Consumer Affairs reported this week on a bizarre case of elder abuse and neglect at a “personal care” home for seniors. The facility involved was apparently a three-bedroom home whose owner tried to convert it into a facility to care for vulnerable seniors. Many of those inside the home had mental health problems. State officials report that there are likely many of these personal care homes being illegally run by those without any lawful right to care for these residents or ability to provide the care that they need.
As one might expect, the level of care provided to vulnerable seniors who end up in these facilities is often shocking. In this latest case, the operator of the home apparently housed 16 vulnerable residents inside the small three-bedroom residential house. As one might expect, it is entirely inappropriate and dangerous for anyone to live in those tight quarters, let alone vulnerable individuals with mental problems who need help with day to day tasks. It is almost a given that elder neglect will arise in these situations.

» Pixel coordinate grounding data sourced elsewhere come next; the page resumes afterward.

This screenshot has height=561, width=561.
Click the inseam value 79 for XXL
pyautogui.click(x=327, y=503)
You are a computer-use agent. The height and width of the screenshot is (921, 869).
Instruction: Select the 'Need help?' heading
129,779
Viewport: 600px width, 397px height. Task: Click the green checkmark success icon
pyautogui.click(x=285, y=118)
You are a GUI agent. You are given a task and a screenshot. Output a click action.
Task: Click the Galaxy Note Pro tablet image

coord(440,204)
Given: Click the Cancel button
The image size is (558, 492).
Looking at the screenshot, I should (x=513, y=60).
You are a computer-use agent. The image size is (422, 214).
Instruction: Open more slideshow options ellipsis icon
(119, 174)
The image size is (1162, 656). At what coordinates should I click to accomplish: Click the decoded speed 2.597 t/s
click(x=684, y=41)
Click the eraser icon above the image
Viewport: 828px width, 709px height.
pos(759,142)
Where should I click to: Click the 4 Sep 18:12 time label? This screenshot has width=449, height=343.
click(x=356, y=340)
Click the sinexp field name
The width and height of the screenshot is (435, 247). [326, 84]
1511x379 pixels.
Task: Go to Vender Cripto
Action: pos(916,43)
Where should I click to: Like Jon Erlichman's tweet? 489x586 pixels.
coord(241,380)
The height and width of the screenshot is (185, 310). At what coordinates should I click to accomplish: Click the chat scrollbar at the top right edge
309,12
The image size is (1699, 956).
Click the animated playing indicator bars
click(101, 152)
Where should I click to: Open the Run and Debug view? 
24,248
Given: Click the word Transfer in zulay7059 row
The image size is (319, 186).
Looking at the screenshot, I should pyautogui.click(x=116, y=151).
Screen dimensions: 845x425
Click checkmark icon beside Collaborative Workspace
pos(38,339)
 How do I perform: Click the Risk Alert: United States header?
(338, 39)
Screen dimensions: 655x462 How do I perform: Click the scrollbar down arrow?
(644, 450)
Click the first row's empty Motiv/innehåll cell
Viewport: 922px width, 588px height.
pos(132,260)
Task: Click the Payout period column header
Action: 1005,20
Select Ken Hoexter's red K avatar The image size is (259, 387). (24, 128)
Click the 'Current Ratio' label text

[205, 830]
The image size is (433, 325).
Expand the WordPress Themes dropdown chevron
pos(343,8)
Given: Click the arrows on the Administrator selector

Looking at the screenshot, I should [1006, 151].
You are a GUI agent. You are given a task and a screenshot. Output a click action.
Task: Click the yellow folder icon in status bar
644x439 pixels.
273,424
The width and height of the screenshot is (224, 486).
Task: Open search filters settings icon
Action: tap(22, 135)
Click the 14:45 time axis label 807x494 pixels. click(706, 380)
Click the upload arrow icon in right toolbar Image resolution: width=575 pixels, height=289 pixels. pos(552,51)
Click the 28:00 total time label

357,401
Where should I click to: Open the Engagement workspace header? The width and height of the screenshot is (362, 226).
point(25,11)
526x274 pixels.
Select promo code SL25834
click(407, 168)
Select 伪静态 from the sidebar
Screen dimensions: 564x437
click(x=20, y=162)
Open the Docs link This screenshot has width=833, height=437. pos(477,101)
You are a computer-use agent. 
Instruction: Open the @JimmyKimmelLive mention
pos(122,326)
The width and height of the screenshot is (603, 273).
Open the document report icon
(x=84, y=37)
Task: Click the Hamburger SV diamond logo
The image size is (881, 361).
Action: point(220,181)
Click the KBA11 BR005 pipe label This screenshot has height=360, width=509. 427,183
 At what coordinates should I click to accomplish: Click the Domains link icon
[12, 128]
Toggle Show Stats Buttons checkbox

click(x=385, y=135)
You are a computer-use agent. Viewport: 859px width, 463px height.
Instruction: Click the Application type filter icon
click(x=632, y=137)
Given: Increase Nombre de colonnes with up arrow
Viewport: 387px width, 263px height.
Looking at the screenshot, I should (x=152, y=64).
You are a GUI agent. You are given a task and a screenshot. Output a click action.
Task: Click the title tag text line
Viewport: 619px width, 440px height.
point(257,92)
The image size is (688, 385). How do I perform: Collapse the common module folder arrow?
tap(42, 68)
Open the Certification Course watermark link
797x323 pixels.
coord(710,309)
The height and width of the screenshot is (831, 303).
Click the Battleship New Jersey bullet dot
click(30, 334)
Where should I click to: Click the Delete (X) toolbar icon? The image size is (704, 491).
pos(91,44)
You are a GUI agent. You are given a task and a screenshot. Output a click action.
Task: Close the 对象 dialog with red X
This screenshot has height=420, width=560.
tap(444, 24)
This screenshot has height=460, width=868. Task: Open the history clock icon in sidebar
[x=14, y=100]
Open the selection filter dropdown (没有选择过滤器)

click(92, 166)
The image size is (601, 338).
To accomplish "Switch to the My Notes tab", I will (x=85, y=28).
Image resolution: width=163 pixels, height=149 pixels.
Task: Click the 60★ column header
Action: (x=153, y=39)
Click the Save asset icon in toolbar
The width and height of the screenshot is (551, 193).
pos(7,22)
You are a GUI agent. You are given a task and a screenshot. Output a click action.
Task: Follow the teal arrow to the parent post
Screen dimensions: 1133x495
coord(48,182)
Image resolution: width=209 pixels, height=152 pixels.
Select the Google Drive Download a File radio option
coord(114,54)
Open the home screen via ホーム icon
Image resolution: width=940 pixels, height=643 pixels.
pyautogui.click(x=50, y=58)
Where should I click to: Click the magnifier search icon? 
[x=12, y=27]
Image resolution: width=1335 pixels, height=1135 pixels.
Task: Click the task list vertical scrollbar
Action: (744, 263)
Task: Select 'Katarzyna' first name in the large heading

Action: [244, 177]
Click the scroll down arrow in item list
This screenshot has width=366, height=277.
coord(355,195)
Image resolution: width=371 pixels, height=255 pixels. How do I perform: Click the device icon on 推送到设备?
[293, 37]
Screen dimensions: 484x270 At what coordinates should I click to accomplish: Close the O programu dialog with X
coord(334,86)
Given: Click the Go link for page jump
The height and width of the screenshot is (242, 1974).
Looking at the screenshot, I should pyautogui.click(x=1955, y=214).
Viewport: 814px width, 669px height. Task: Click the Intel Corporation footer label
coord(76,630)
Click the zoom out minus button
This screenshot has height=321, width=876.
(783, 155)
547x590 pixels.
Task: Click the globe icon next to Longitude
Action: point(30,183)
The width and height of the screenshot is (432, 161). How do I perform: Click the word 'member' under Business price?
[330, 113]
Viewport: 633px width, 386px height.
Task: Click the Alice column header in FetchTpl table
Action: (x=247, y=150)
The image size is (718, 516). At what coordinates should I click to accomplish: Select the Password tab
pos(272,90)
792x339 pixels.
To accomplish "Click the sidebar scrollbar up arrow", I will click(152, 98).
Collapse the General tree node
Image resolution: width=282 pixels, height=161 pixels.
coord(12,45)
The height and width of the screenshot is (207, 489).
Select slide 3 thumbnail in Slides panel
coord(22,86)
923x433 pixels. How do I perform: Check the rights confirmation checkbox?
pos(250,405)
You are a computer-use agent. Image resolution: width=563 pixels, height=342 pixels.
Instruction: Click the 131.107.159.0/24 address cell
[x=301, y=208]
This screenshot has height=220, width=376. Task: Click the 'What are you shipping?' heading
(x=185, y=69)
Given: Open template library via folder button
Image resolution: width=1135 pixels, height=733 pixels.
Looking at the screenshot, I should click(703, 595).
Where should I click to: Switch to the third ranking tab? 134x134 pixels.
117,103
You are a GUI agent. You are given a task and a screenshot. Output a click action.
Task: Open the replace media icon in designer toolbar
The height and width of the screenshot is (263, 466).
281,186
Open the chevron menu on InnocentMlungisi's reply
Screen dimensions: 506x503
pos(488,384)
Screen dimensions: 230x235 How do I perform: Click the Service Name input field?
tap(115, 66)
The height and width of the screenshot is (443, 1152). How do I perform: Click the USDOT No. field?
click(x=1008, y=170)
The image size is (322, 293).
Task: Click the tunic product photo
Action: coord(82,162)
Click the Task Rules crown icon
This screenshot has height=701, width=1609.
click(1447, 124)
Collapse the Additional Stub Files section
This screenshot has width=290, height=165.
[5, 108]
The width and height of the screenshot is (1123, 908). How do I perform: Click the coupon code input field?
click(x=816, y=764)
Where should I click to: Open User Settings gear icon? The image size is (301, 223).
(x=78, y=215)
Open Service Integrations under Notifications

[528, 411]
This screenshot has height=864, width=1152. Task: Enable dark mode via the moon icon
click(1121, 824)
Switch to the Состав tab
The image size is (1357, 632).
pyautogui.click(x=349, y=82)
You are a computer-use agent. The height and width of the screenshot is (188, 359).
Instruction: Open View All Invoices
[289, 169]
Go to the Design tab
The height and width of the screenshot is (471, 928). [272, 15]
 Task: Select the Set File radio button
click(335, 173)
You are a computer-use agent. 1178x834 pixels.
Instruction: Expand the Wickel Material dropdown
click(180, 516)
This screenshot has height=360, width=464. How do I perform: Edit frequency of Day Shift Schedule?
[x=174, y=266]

The woman in this case resorted to locking up all of the residents inside the home while they were living there. This was likely so that they could more easily be kept inside the facility and monitored. Of course that also meant that they were extremely vulnerable in the event of an emergency. This is on top of the complete disregard for the quality of life of these community members forced to unknowingly become virtual prisoners at the hands of the ones intending to keep them safe. Experts indicate that these cases of nursing home abuse are all motivated by an effort to collect money. The victims in these cases are generally provided with a small monthly social security income to account for their needs. These can range anywhere from $550 to $1000 a month. Operators of these homes collect these checks and use them for their own purposes while spending the minimum possible amount of money caring for the residents.
The operator in this case was given two cease and desist orders by state Department of Health officials before a full scale investigation was conducted which ultimately led to her arrest. The woman eventually pled guilty to 15 counts of neglect of vulnerable persons in her care and a count of operating without a license. She was ultimately sentenced to a year in prison along with various fines. Victims were still in her care up to the time of her sentencing, and a judge ordered them to be moved to appropriate facilities.
Our Chicago elder neglect attorneys at Levin & Perconti remain disgusted by the way some community members are willing to treat vulnerable victims in pursuit of money. This profit-motivated elder neglect occurs at all levels, from small operations like this one to the largest nursing home conglomerates in the country. The injustice of the situation is the same in each case and helpless victims are hurt in the process. Everything possible must be done to root out these criminals and protect those who they harm.